10 Tips to Make the Holidays Easier With a Special Needs Child
They say the holidays are for children, but what may seem like harmless tokens of the season can all play a role in throwing off the family routine. Dr. Maya Lopez, developmental and behavioral pediatrician with Arkansas Children’s Hospital, suggests the following to help make the holidays joyful and fun for all kids.
1. Start early
The key to acclimating children for holiday disruptions is to prep them beforehand. If they are headed to visit a relative they rarely see, take the time to “introduce” them well before they get there.
“There’s a technique that we use called social story; it is almost like a role play where you’re practicing what situations look like,” Lopez said. “You can show the child pictures and say, ‘Your grandma saw you when you were a baby; she gave you your rocking horse that you have.”’
2. Provide safe places
Overstimulation, noise and crowds are typical during the holidays and can easily overwhelm a child. Lopez suggested providing a “retreat space” wherever possible; a quiet space away from other people and activities where a child who’s beginning to feel anxious can go to calm down.
3. Santa can be scary
Lopez said social story techniques particularly apply to visiting Santa — pointing out where he’ll be sitting at the mall or going over the concept of St. Nick in storybooks prior to the big visit. Also, remember to be flexible.
“A lot of families take their children to see Santa and it sometimes happens that the child freaks out. It can happen to any child, not just a child with disabilities,” Lopez said. “If things don’t work, things don’t work; have a Plan B and move on.”
4. Ask for accommodation
Holiday programs sponsored by a house of worship or school may bring out stage fright or aggravate sensitivity to bright lights and amplified sound. A simple request not to shine a spotlight at a child or turn the volume of the sound system down can often help ease some of the stress, Lopez said. Earplugs can help the child, too.
5. Clue relatives in
Well-meaning but ill-timed gestures like big hugs and loud greetings can sometimes get a visit off on the wrong foot. Clue relatives in on how to interact with the child in a way he or she is comfortable.
“When you have family coming over or you’re getting ready to go see your family, it’s a happy time but it also brings a certain kind of tension,” Lopez said. “A change in schedule, new people entering the environment or children entering a new environment can really be hard for children with disabilities.”
6. Use the buddy system
Taking a special needs child to the mall requires practice and advance planning both for the overstimulation and to provide for the child’s safety, particularly if the child has difficulty seeking help or verbalizing in the event of becoming separated.
“Bring a friend with you while you are shopping so there’s always one person tending to the child,” Lopez said. “Some people don’t like for kids to have a harness, but sometimes that may be reality in order not to lose track of a child, especially if that child doesn’t know how to ask for help.”
7. Plan ahead for trips
Don’t overlook the stress travel poses to a child with special needs. Airports are noisy, crowded places and while the confines of the family car may be familiar, the effect of long rides should be accounted for.
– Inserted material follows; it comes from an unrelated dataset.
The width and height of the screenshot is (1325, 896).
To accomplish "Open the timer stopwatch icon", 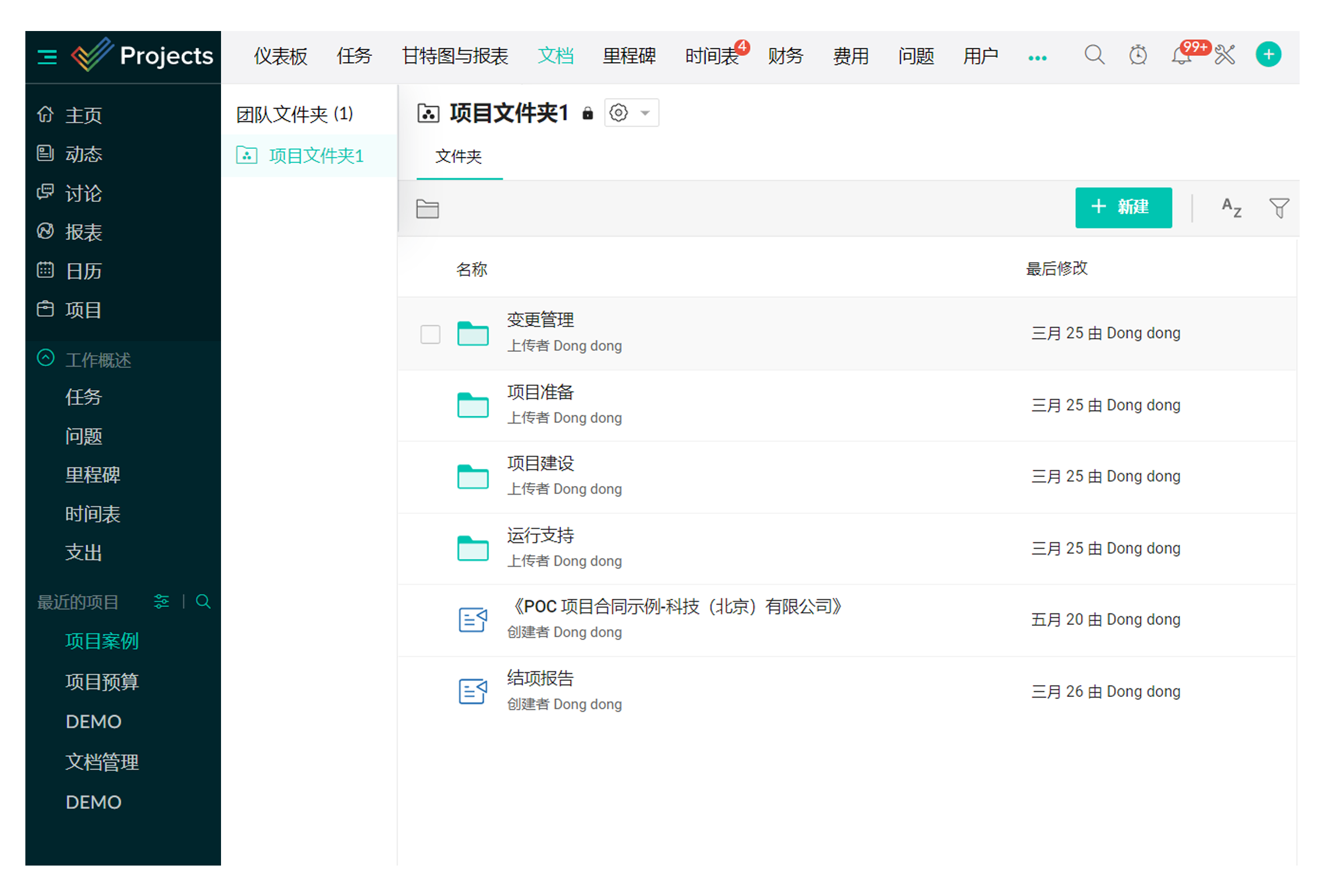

“It is always good for the child to have an idea of what is going to happen (at) a relative’s house and what to expect once we (get) there,” Lopez said. “Going through the whole trip in your mind, you can often identify the sort of problems that could arise in flights or on long rides.”
8. Advise people how to give
It’s generally a good idea to provide guidance to friends and family to help them buy appropriate gifts. It also gives you the opportunity to think beyond mere toys to items that can help the child’s development in meaningful and lasting ways.
“Perhaps the child really needs more sessions with other kids or a walker safety class or something similar, so perhaps a gift card to a class like that will be a better gift in the long run,” Lopez said.
9. Make opening gifts enjoyable for everyone
The happy chaos of opening gifts can be upsetting for children used to quiet and order. Or, it might take a while for them to catch on to what to do. Read your child’s body language for clues on if he or she is struggling to take everything in, particularly if there are other children in the house.
“You can allow the child to open their gifts first or last,” said Lopez. “Use your retreat area as needed, where the child can get a little further from the melee.”
10. Holiday meltdowns happen — it’s OK
The holidays can be overwhelming for any child (and a lot of adults, too) thus it’s natural that the occasional meltdown can and will happen. Do you best to stay calm and take things as they come.
“Anything can trigger a child no matter what,” Lopez said. “It’s about knowing your child really well and reading their cues and their nonverbal communication.”